Information Shared with Third Parties.

We may share aggregated information and non-identifying information with third parties for industry research and analysis, demographic profiling and other similar purposes.

Information Disclosed in Connection with Business Transactions.

Information that we collect from our users, including PII, is considered to be a business asset. Thus, if we are acquired by a third party as a result of a transaction such as a merger, acquisition or asset sale or if our assets are acquired by a third party in the event we go out of business or enter bankruptcy, some or all of our assets, including your PII, may be disclosed or transferred to a third party acquirer in connection with the transaction.

Information Disclosed for Our Protection and the Protection of Others.

We cooperate with government and law enforcement officials or private parties to enforce and comply with the law. We may disclose any information about you to government or law enforcement officials or private parties as we, in our sole discretion, believe necessary or appropriate: (i) to respond to claims, legal process (including subpoenas); (ii) to protect our property, rights and safety and the property, rights and safety of a third party or the public in general; and (iii) to stop any activity that we consider illegal, unethical or legally actionable activity.

YOUR CHOICES

We offer you choices regarding the collection, use and sharing of your PII and we'll respect the choices you make. Please note that if you decide not to provide us with the PII that we request, you may not be able to access all of the features of the Services.

Opt-Out. We may periodically send you free newsletters and e-mails that directly promote our Services. When you receive such promotional communications from us, you will have the opportunity to "opt-out" (either through your Account or by following the unsubscribe instructions provided in the e-mail or text messages you receive). We do need to send you certain communications regarding the Services and you will not be able to opt out of those communications - e.g., communications regarding updates to our Terms of Service or this Privacy Policy or information about billing.

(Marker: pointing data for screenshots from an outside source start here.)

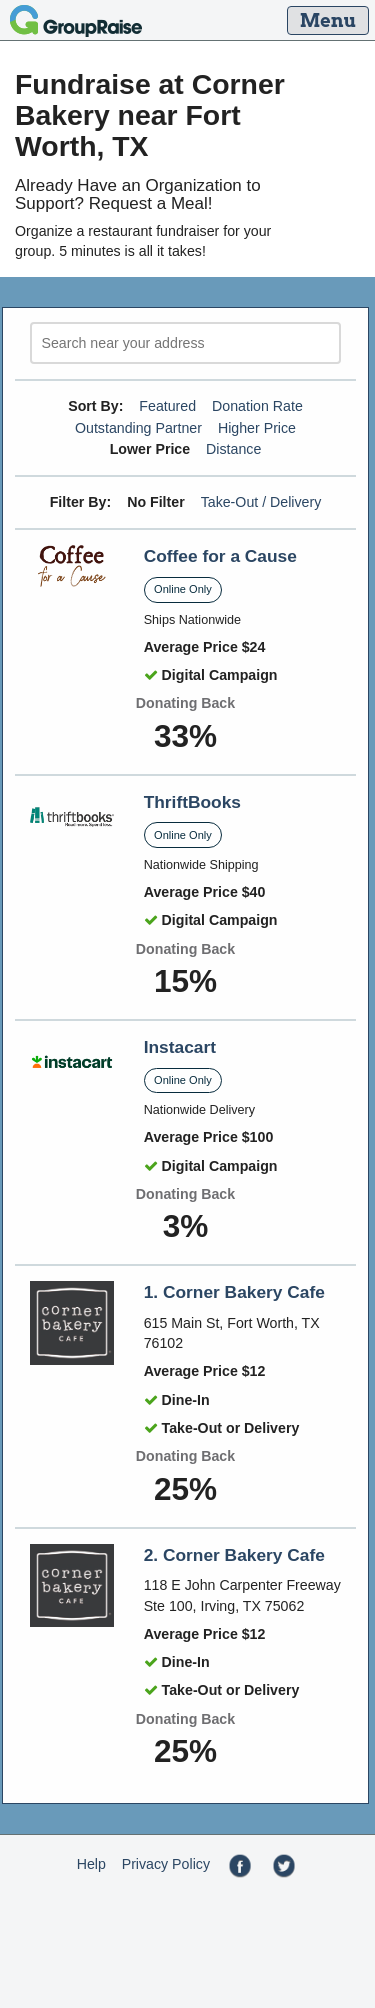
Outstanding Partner (138, 428)
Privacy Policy (166, 1864)
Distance (233, 449)
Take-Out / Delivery (261, 502)
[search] (185, 343)
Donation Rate (257, 406)
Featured (167, 406)
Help (91, 1864)
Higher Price (257, 428)
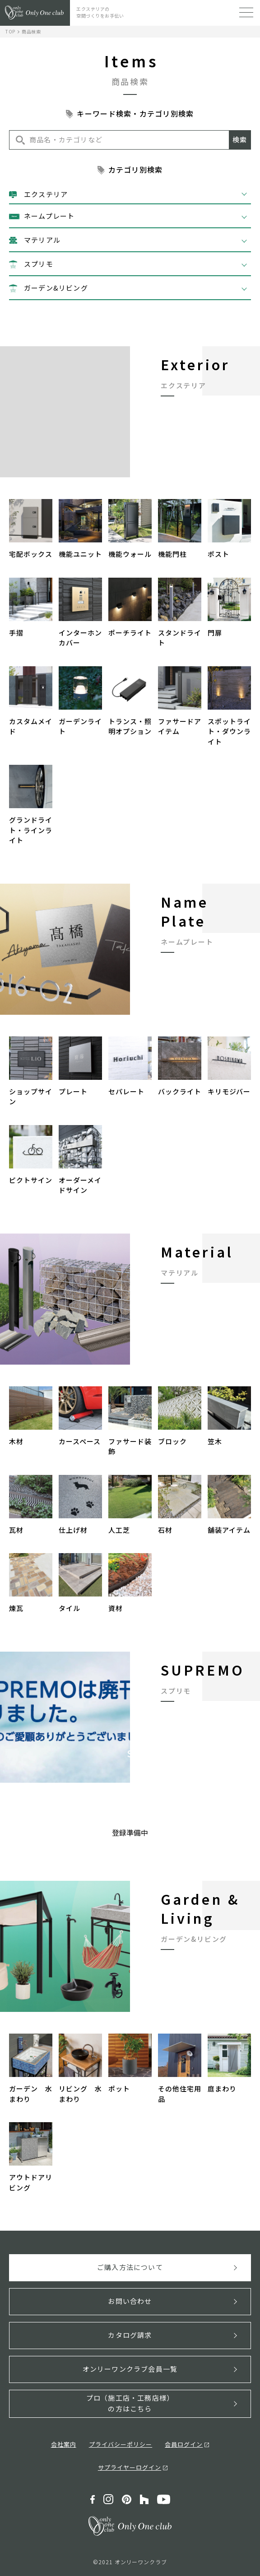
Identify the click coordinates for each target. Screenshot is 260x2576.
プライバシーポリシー (120, 2444)
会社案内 (63, 2444)
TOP (10, 31)
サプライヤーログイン (129, 2467)
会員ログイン (184, 2444)
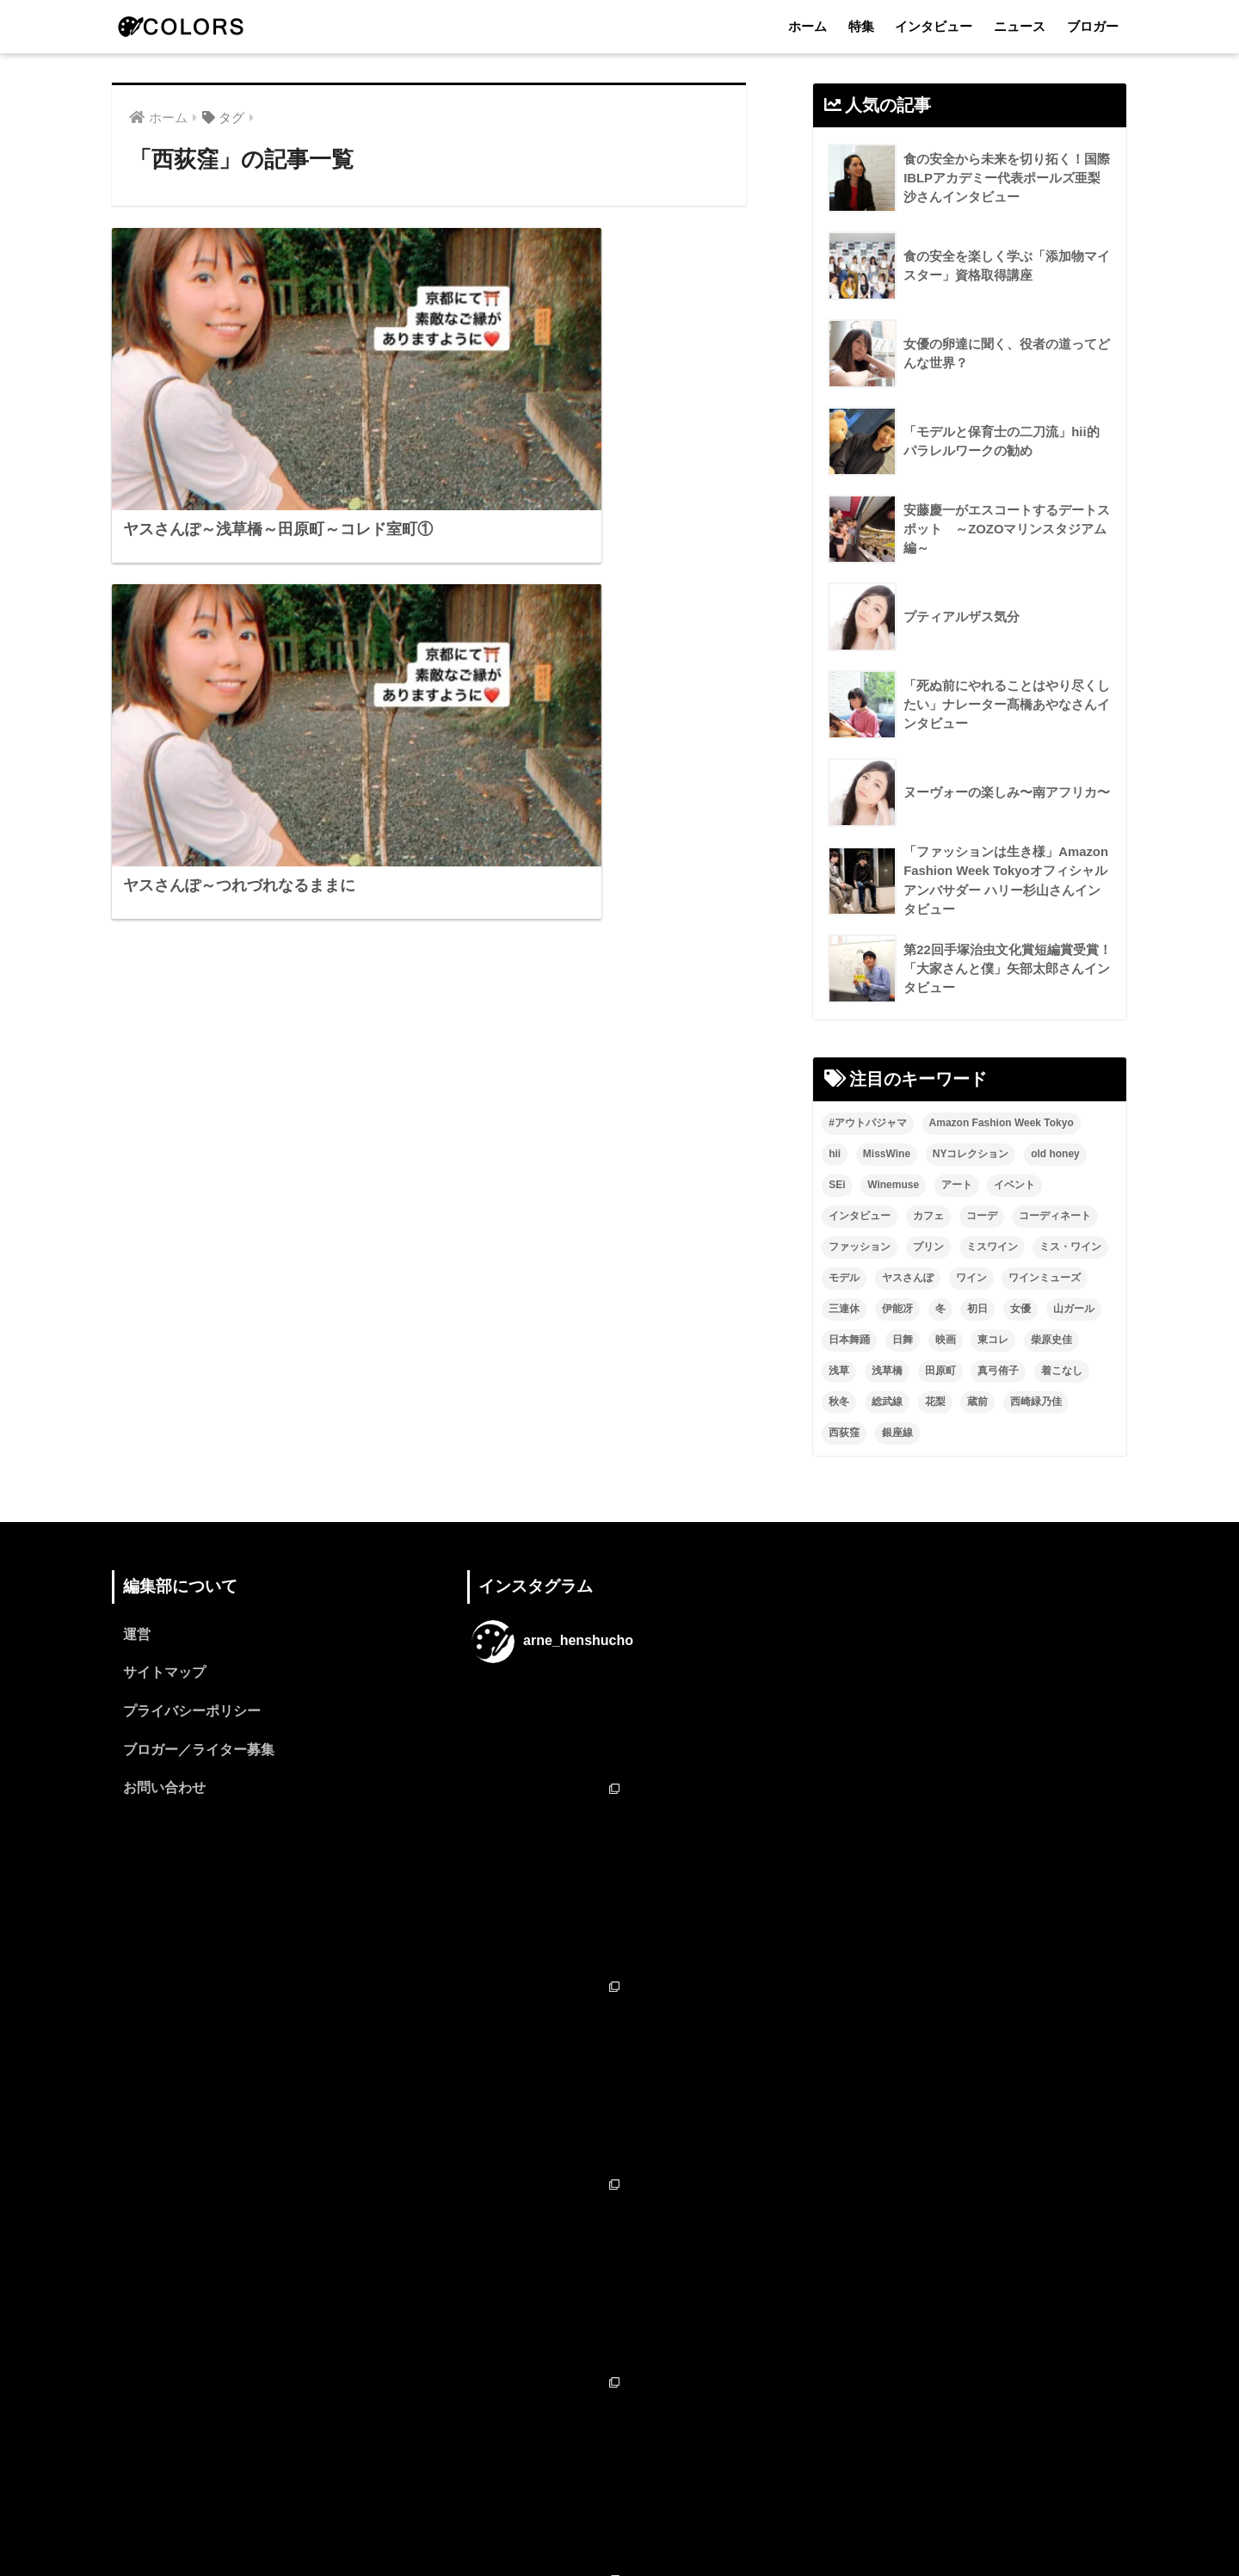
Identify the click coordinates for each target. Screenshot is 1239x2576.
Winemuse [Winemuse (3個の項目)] (893, 1186)
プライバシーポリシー (192, 1713)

Modifying Your Information. You can access and modify the PII associated with your Account by contacting info@brightside.com. If you want us to delete your PII and your Account, please contact us at info@brightside.com with your request. We'll take steps to delete your information as soon we can, but some information may remain in archived/backup copies for our records or as otherwise required by law.

OUR POLICY TOWARDS CHILDREN

Our Services are not directed to children under 13 and we do not knowingly collect PII from children under 13. If we learn that we have collected PII of a child under 13 we will take steps to delete such information from our files as soon as possible.

QUESTIONS?

If you have questions about this Privacy Policy, please submit them to:
Privacy Officer, Brad Kittredge
44 Montgomery St. Third Floor, San Francisco, CA 94104
privacy@brightside.com

EFFECTIVE DATE

This Notice is effective dated 1 February 2018.

CHANGES TO THIS NOTICE

If we change the terms of this Privacy Policy then we will post the new Privacy Policy on our website and on the App. Any new Privacy Policy will apply to all PII that we maintain, including health information that was created prior to the change.